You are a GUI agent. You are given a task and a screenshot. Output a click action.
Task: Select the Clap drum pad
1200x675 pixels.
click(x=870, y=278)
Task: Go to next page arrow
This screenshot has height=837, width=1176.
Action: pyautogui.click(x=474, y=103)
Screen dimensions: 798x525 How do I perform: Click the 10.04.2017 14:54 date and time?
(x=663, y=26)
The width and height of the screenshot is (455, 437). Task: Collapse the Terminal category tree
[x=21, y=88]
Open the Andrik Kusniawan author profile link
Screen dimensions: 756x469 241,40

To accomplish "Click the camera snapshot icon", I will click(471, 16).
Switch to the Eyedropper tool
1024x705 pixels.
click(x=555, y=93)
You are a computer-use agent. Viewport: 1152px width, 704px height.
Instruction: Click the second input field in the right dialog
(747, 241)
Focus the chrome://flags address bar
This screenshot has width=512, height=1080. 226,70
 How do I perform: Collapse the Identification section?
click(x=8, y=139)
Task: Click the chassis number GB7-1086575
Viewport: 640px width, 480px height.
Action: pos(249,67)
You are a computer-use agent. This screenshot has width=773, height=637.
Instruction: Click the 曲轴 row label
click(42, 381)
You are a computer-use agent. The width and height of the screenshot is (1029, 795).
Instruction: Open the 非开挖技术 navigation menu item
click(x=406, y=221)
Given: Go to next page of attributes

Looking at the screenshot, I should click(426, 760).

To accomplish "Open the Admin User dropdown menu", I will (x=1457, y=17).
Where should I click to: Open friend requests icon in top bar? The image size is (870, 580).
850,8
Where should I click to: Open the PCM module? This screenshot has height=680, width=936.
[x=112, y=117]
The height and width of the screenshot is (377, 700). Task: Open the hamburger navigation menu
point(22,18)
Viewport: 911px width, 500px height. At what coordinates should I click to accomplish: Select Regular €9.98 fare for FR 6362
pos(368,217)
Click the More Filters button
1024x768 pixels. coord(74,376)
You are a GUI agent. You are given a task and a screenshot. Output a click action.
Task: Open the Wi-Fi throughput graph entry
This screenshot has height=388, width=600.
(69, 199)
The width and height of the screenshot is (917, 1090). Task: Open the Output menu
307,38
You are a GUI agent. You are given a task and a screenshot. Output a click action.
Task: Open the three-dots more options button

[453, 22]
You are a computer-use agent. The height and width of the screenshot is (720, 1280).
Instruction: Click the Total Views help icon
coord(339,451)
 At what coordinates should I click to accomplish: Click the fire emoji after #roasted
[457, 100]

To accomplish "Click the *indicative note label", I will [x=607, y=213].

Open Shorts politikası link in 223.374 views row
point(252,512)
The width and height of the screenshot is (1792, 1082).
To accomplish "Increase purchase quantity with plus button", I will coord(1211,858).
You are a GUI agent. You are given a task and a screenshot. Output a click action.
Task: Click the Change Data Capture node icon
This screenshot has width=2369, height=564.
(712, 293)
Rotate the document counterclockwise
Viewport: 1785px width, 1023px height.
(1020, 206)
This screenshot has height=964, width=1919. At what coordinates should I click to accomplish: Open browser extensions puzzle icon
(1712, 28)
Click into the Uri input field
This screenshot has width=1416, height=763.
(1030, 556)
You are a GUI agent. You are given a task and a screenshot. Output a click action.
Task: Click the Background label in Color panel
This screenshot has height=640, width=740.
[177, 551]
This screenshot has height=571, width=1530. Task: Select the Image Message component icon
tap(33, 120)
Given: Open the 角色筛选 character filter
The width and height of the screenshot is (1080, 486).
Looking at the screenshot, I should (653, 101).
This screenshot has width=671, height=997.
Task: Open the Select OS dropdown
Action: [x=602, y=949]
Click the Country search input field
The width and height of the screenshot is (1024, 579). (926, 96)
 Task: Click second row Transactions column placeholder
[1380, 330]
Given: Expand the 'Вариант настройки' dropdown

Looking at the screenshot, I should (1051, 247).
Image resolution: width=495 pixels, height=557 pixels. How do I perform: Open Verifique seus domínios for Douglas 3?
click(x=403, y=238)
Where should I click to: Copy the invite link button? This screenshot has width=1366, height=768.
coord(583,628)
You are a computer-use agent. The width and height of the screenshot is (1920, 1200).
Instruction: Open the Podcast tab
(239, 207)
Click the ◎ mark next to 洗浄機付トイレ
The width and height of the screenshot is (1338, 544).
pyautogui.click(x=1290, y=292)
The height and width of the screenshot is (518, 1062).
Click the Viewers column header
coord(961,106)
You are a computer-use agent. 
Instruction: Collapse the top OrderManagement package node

================================

• What you need to do: Write all the data out again, exactly.

• Problem solution:
You are a GUI agent. You are given a task and a screenshot. Output a click action.
Task: Select the Clap drum pad
1200x675 pixels.
click(x=870, y=278)
Task: Go to next page arrow
This screenshot has height=837, width=1176.
Action: pyautogui.click(x=474, y=103)
Screen dimensions: 798x525 How do I perform: Click the 10.04.2017 14:54 date and time?
(x=663, y=26)
The width and height of the screenshot is (455, 437). Task: Collapse the Terminal category tree
[x=21, y=88]
Open the Andrik Kusniawan author profile link
Screen dimensions: 756x469 241,40

To accomplish "Click the camera snapshot icon", I will click(471, 16).
Switch to the Eyedropper tool
1024x705 pixels.
click(x=555, y=93)
You are a computer-use agent. Viewport: 1152px width, 704px height.
Instruction: Click the second input field in the right dialog
(747, 241)
Focus the chrome://flags address bar
This screenshot has width=512, height=1080. 226,70
 How do I perform: Collapse the Identification section?
click(x=8, y=139)
Task: Click the chassis number GB7-1086575
Viewport: 640px width, 480px height.
Action: pos(249,67)
You are a computer-use agent. This screenshot has width=773, height=637.
Instruction: Click the 曲轴 row label
click(42, 381)
You are a computer-use agent. The width and height of the screenshot is (1029, 795).
Instruction: Open the 非开挖技术 navigation menu item
click(x=406, y=221)
Given: Go to next page of attributes

Looking at the screenshot, I should click(426, 760).

To accomplish "Open the Admin User dropdown menu", I will (x=1457, y=17).
Where should I click to: Open friend requests icon in top bar? The image size is (870, 580).
850,8
Where should I click to: Open the PCM module? This screenshot has height=680, width=936.
[x=112, y=117]
The height and width of the screenshot is (377, 700). Task: Open the hamburger navigation menu
point(22,18)
Viewport: 911px width, 500px height. At what coordinates should I click to accomplish: Select Regular €9.98 fare for FR 6362
pos(368,217)
Click the More Filters button
1024x768 pixels. coord(74,376)
You are a GUI agent. You are given a task and a screenshot. Output a click action.
Task: Open the Wi-Fi throughput graph entry
This screenshot has height=388, width=600.
(69, 199)
The width and height of the screenshot is (917, 1090). Task: Open the Output menu
307,38
You are a GUI agent. You are given a task and a screenshot. Output a click action.
Task: Open the three-dots more options button

[453, 22]
You are a computer-use agent. The height and width of the screenshot is (720, 1280).
Instruction: Click the Total Views help icon
coord(339,451)
 At what coordinates should I click to accomplish: Click the fire emoji after #roasted
[457, 100]

To accomplish "Click the *indicative note label", I will [x=607, y=213].

Open Shorts politikası link in 223.374 views row
point(252,512)
The width and height of the screenshot is (1792, 1082).
To accomplish "Increase purchase quantity with plus button", I will coord(1211,858).
You are a GUI agent. You are given a task and a screenshot. Output a click action.
Task: Click the Change Data Capture node icon
This screenshot has width=2369, height=564.
(712, 293)
Rotate the document counterclockwise
Viewport: 1785px width, 1023px height.
(1020, 206)
This screenshot has height=964, width=1919. At what coordinates should I click to accomplish: Open browser extensions puzzle icon
(1712, 28)
Click into the Uri input field
This screenshot has width=1416, height=763.
(1030, 556)
You are a GUI agent. You are given a task and a screenshot. Output a click action.
Task: Click the Background label in Color panel
This screenshot has height=640, width=740.
[177, 551]
This screenshot has height=571, width=1530. Task: Select the Image Message component icon
tap(33, 120)
Given: Open the 角色筛选 character filter
The width and height of the screenshot is (1080, 486).
Looking at the screenshot, I should (653, 101).
This screenshot has width=671, height=997.
Task: Open the Select OS dropdown
Action: [x=602, y=949]
Click the Country search input field
The width and height of the screenshot is (1024, 579). (926, 96)
 Task: Click second row Transactions column placeholder
[1380, 330]
Given: Expand the 'Вариант настройки' dropdown

Looking at the screenshot, I should (1051, 247).
Image resolution: width=495 pixels, height=557 pixels. How do I perform: Open Verifique seus domínios for Douglas 3?
click(x=403, y=238)
Where should I click to: Copy the invite link button? This screenshot has width=1366, height=768.
coord(583,628)
You are a computer-use agent. The width and height of the screenshot is (1920, 1200).
Instruction: Open the Podcast tab
(239, 207)
Click the ◎ mark next to 洗浄機付トイレ
The width and height of the screenshot is (1338, 544).
pyautogui.click(x=1290, y=292)
The height and width of the screenshot is (518, 1062).
Click the Viewers column header
coord(961,106)
You are a computer-use agent. 
Instruction: Collapse the top OrderManagement package node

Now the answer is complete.